%%

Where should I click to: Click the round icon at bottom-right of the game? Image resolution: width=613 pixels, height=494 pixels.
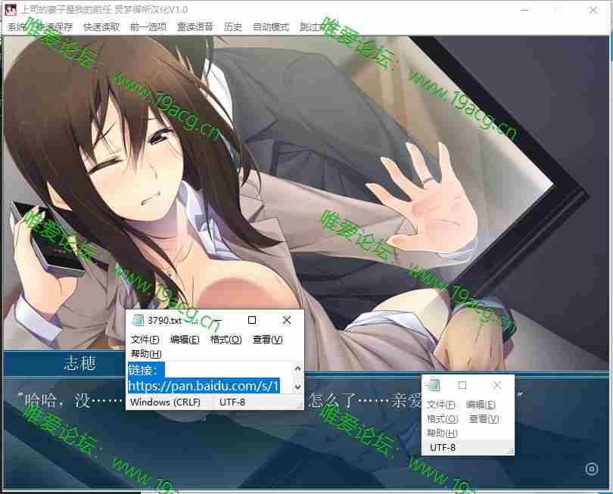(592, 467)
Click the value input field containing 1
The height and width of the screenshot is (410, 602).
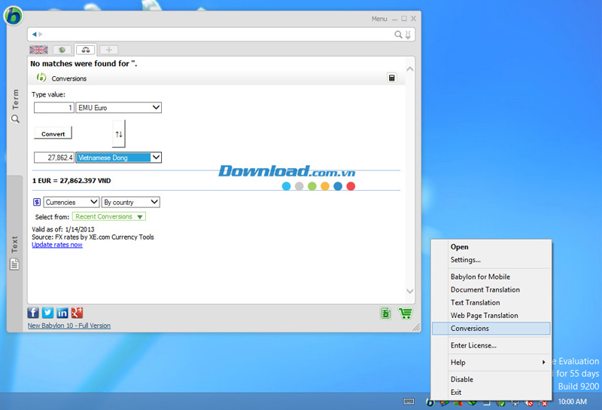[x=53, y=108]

%%
%%

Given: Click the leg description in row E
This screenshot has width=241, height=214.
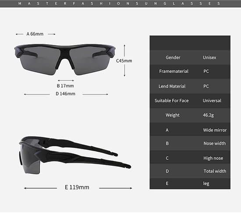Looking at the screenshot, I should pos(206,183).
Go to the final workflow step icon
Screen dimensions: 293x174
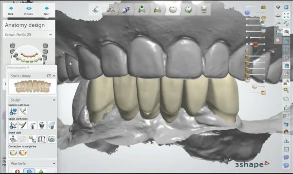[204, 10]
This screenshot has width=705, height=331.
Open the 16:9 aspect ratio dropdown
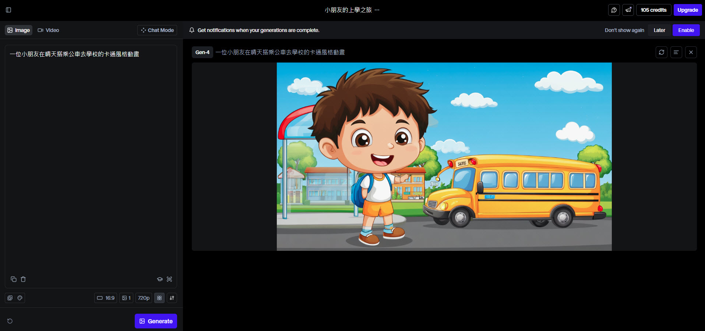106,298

%%

OBJECTIVE:
Write out the material again, starting at the line that contains "Where should I" and ending at the line that contains "[x=53, y=108]", switching "round icon" to "square icon" and leaving everything else unchanged. Leave the pictures out of your answer.

REPLY TO THE TASK:
Where should I click to: Click the square icon at bottom-right of the game? Image resolution: width=613 pixels, height=494 pixels.
(592, 467)
Click the value input field containing 1
The height and width of the screenshot is (410, 602).
[x=53, y=108]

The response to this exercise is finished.